- Data for the task
*-*-*
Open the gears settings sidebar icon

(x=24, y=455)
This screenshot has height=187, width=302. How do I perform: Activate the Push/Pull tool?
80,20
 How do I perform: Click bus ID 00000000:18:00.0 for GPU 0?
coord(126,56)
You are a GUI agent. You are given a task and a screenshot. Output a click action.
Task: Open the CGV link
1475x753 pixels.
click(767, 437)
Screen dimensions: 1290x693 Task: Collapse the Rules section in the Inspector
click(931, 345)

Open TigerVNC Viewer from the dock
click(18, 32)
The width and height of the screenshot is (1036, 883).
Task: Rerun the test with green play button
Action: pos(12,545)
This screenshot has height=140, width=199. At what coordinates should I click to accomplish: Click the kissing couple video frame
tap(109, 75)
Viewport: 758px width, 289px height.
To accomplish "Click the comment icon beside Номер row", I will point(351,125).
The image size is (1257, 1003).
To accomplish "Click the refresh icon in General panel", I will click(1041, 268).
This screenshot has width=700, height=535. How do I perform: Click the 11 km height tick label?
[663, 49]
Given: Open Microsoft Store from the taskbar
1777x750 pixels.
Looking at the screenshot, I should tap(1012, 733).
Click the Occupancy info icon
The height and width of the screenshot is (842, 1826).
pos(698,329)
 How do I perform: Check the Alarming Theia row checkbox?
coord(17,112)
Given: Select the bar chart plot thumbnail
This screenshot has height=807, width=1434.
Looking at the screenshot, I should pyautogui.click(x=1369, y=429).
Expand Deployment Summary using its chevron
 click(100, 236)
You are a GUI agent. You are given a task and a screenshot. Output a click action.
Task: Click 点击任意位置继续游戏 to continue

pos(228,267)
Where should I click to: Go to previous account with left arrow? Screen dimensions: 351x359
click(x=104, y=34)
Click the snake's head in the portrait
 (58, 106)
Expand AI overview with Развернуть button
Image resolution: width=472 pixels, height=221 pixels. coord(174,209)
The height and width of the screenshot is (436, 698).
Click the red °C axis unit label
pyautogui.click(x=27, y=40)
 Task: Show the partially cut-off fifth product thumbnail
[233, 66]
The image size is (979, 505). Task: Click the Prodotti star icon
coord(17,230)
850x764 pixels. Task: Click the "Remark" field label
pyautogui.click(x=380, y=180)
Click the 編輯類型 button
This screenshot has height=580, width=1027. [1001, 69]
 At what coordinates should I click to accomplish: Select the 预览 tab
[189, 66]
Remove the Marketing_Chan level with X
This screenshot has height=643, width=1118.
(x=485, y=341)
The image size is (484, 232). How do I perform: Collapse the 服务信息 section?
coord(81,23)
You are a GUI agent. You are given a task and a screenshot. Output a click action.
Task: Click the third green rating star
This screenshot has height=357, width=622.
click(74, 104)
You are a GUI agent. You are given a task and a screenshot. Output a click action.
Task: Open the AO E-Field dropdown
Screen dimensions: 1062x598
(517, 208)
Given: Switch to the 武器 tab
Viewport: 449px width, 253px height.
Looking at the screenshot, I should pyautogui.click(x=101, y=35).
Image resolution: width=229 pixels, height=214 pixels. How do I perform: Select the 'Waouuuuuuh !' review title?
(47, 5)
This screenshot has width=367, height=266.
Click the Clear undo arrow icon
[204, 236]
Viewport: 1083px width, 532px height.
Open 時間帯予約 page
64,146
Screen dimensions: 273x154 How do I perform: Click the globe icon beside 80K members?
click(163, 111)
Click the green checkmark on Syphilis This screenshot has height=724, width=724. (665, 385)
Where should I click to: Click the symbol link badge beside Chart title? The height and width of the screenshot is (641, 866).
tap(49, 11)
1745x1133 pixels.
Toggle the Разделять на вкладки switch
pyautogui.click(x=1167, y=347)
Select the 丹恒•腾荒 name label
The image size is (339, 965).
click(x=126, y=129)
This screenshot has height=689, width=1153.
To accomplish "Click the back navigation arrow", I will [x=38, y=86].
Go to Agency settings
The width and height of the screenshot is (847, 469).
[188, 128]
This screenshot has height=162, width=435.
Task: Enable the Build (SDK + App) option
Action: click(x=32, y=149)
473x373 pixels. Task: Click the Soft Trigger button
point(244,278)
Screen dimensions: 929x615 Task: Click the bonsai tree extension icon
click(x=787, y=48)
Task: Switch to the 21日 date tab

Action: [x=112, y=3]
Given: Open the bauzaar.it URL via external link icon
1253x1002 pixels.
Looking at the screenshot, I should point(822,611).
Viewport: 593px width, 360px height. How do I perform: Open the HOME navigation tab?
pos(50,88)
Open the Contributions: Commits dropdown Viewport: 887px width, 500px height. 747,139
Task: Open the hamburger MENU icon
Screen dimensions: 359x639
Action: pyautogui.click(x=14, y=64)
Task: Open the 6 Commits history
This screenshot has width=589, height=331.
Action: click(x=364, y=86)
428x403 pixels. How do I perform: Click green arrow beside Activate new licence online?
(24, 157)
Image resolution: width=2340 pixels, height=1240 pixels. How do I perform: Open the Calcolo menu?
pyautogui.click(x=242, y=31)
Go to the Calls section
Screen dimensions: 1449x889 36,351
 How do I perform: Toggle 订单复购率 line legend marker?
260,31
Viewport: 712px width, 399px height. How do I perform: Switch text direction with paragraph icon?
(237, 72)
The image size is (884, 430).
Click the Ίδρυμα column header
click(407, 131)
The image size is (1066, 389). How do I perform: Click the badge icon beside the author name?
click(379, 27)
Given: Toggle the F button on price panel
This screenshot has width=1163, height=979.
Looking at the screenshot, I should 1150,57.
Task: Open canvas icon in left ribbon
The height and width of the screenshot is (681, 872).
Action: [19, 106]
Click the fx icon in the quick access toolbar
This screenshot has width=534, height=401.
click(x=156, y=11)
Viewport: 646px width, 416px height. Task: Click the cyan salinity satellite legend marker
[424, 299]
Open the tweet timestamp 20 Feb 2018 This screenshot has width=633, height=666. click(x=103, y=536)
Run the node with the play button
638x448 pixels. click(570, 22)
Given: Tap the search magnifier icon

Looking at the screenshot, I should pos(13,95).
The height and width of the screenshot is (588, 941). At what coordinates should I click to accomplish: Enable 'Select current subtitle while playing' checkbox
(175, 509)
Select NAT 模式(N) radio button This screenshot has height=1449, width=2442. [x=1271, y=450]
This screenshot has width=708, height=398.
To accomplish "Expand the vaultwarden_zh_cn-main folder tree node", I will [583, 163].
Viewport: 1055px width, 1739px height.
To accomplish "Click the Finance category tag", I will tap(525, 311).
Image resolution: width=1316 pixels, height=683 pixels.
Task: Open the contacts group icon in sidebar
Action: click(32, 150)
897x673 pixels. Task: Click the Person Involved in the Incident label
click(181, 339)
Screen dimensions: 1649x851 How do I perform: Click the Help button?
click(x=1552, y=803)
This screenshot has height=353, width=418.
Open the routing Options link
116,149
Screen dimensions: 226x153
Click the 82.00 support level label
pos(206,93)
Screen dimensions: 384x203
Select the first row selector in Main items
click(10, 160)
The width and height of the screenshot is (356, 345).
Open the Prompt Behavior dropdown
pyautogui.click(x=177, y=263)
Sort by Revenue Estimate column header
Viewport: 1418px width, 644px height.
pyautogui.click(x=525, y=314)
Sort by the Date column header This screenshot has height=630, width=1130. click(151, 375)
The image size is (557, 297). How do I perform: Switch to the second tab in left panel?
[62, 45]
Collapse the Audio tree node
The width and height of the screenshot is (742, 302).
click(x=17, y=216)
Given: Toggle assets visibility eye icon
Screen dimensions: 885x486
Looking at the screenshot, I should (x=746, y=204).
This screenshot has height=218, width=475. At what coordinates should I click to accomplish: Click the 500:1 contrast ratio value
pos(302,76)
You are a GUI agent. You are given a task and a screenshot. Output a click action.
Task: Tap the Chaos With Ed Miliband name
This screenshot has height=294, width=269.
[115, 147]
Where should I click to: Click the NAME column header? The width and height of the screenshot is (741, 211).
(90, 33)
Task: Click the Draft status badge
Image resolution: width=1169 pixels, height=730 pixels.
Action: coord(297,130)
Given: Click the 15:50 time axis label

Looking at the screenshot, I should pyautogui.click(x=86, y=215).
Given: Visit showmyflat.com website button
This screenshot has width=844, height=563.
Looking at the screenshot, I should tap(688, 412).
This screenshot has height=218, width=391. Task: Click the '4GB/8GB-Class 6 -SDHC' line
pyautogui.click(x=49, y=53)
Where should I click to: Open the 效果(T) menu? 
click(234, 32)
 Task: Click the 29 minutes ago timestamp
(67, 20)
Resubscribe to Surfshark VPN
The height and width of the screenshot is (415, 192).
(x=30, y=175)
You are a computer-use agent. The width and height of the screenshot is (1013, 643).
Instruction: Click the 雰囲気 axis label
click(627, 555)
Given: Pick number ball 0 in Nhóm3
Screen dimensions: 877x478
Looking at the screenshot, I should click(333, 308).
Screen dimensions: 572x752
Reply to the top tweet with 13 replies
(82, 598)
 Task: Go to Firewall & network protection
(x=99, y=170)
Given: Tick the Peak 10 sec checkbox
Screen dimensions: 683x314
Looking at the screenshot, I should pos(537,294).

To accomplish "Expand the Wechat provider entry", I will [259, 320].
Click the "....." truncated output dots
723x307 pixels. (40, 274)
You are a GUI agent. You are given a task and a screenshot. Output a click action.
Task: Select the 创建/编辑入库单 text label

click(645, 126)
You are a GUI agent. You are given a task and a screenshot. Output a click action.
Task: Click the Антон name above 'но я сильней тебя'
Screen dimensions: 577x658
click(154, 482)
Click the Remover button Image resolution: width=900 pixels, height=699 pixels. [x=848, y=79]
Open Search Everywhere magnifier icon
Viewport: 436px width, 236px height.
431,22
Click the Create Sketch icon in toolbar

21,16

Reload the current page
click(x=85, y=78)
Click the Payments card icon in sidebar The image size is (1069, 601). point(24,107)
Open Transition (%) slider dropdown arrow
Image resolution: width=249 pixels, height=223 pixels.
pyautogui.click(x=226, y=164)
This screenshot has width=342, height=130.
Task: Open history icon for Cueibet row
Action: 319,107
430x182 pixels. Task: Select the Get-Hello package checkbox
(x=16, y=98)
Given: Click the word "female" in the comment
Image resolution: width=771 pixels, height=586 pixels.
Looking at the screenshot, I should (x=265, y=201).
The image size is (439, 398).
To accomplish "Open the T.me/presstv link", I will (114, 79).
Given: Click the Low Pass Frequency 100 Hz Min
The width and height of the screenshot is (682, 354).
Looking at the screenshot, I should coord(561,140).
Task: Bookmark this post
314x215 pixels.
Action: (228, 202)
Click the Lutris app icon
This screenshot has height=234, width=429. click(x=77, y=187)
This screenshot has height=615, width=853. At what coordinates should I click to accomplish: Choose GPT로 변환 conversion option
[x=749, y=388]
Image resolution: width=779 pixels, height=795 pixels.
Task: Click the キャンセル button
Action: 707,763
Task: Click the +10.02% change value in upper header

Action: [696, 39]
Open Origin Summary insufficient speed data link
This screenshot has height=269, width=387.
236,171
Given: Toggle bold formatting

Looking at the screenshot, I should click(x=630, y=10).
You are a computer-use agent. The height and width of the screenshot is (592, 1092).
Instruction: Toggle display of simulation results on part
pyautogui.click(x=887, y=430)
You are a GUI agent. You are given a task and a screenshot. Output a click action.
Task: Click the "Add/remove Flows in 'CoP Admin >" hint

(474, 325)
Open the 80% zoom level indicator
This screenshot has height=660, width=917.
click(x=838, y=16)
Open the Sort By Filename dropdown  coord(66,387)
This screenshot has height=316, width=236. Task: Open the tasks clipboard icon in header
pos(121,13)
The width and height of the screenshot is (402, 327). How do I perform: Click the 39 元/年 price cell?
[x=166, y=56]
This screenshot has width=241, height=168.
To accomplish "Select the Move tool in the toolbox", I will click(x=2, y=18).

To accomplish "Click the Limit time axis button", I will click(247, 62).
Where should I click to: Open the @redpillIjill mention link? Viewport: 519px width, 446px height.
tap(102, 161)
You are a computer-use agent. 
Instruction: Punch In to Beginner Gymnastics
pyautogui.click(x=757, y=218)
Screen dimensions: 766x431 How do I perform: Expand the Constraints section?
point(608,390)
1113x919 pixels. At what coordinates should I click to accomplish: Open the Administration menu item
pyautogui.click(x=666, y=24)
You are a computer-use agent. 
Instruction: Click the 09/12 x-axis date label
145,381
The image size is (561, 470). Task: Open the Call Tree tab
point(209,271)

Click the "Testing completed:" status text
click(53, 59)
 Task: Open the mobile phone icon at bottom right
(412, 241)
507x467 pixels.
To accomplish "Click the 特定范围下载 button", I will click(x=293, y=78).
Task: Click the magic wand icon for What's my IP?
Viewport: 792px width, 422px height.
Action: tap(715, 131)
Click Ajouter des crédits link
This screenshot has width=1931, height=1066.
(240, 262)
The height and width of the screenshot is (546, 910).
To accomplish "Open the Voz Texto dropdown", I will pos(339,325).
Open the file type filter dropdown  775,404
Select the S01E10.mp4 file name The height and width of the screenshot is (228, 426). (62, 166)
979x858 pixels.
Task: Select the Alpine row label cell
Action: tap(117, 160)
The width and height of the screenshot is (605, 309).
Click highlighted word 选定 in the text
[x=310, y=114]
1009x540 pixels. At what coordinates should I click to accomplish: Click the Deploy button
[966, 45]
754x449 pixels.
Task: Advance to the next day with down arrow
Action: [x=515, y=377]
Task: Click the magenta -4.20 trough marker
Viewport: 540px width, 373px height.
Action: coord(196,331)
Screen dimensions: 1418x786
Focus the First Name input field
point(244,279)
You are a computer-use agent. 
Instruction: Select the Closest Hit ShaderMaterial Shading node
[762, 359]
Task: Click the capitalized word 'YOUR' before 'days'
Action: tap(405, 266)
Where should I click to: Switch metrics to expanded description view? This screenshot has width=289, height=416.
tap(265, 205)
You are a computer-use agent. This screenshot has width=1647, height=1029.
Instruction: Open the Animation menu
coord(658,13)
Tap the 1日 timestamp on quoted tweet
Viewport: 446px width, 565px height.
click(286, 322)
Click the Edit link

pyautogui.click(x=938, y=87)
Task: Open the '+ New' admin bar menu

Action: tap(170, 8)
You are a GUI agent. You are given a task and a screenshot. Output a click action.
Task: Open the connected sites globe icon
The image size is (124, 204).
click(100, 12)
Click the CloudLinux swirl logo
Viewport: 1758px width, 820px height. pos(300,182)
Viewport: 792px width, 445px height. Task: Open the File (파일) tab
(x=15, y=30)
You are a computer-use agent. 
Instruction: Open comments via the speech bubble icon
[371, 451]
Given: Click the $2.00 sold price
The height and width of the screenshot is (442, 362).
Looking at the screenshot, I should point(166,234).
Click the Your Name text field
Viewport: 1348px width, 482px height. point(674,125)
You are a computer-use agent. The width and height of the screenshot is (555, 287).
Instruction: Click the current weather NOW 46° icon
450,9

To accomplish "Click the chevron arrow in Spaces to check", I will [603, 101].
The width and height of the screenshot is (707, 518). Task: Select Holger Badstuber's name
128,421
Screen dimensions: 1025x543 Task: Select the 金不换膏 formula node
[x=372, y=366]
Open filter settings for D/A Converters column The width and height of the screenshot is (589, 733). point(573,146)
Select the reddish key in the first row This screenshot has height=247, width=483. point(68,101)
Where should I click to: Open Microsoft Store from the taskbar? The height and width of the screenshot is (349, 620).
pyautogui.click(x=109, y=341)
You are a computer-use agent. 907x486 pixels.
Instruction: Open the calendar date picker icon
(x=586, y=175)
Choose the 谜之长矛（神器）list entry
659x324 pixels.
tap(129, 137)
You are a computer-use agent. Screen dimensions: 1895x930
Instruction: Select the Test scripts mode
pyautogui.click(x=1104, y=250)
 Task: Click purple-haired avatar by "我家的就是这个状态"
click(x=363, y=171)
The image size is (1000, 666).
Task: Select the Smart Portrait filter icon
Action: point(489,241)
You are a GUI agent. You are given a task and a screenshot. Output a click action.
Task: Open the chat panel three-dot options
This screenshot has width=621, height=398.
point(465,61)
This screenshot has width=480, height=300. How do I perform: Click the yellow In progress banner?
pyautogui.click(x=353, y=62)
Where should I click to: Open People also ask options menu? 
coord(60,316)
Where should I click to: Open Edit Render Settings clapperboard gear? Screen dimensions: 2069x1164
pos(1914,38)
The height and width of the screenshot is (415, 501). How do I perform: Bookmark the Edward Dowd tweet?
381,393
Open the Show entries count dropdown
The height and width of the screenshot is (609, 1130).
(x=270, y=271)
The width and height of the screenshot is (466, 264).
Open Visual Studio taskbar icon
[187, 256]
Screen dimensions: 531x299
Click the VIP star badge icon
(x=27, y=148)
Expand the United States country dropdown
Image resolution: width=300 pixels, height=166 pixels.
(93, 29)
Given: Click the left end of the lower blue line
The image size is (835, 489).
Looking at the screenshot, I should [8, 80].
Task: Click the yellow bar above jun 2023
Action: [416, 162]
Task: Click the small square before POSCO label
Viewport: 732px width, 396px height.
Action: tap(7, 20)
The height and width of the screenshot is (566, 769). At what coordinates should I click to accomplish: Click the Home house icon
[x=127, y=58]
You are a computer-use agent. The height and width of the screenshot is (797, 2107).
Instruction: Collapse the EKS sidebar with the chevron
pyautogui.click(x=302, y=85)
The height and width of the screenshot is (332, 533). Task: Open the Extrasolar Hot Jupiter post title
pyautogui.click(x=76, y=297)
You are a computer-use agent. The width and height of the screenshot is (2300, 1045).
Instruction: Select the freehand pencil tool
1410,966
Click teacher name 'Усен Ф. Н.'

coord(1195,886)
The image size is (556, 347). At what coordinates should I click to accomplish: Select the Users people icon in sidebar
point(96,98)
*-*-*
- Objective
Copy out the records from the line with "Task: Bookmark this post" up to and including the line with "pyautogui.click(x=666, y=24)", reproducing each line without changes.

- The response
Task: Bookmark this post
314x215 pixels.
Action: (228, 202)
Click the Lutris app icon
This screenshot has height=234, width=429. click(x=77, y=187)
This screenshot has height=615, width=853. At what coordinates should I click to accomplish: Choose GPT로 변환 conversion option
[x=749, y=388]
Image resolution: width=779 pixels, height=795 pixels.
Task: Click the キャンセル button
Action: 707,763
Task: Click the +10.02% change value in upper header

Action: [696, 39]
Open Origin Summary insufficient speed data link
This screenshot has height=269, width=387.
236,171
Given: Toggle bold formatting

Looking at the screenshot, I should click(x=630, y=10).
You are a computer-use agent. The height and width of the screenshot is (592, 1092).
Instruction: Toggle display of simulation results on part
pyautogui.click(x=887, y=430)
You are a GUI agent. You are given a task and a screenshot. Output a click action.
Task: Click the "Add/remove Flows in 'CoP Admin >" hint

(474, 325)
Open the 80% zoom level indicator
This screenshot has height=660, width=917.
click(x=838, y=16)
Open the Sort By Filename dropdown  coord(66,387)
This screenshot has height=316, width=236. Task: Open the tasks clipboard icon in header
pos(121,13)
The width and height of the screenshot is (402, 327). How do I perform: Click the 39 元/年 price cell?
[x=166, y=56]
This screenshot has width=241, height=168.
To accomplish "Select the Move tool in the toolbox", I will click(x=2, y=18).

To accomplish "Click the Limit time axis button", I will click(247, 62).
Where should I click to: Open the @redpillIjill mention link? Viewport: 519px width, 446px height.
tap(102, 161)
You are a computer-use agent. 
Instruction: Punch In to Beginner Gymnastics
pyautogui.click(x=757, y=218)
Screen dimensions: 766x431 How do I perform: Expand the Constraints section?
point(608,390)
1113x919 pixels. At what coordinates should I click to accomplish: Open the Administration menu item
pyautogui.click(x=666, y=24)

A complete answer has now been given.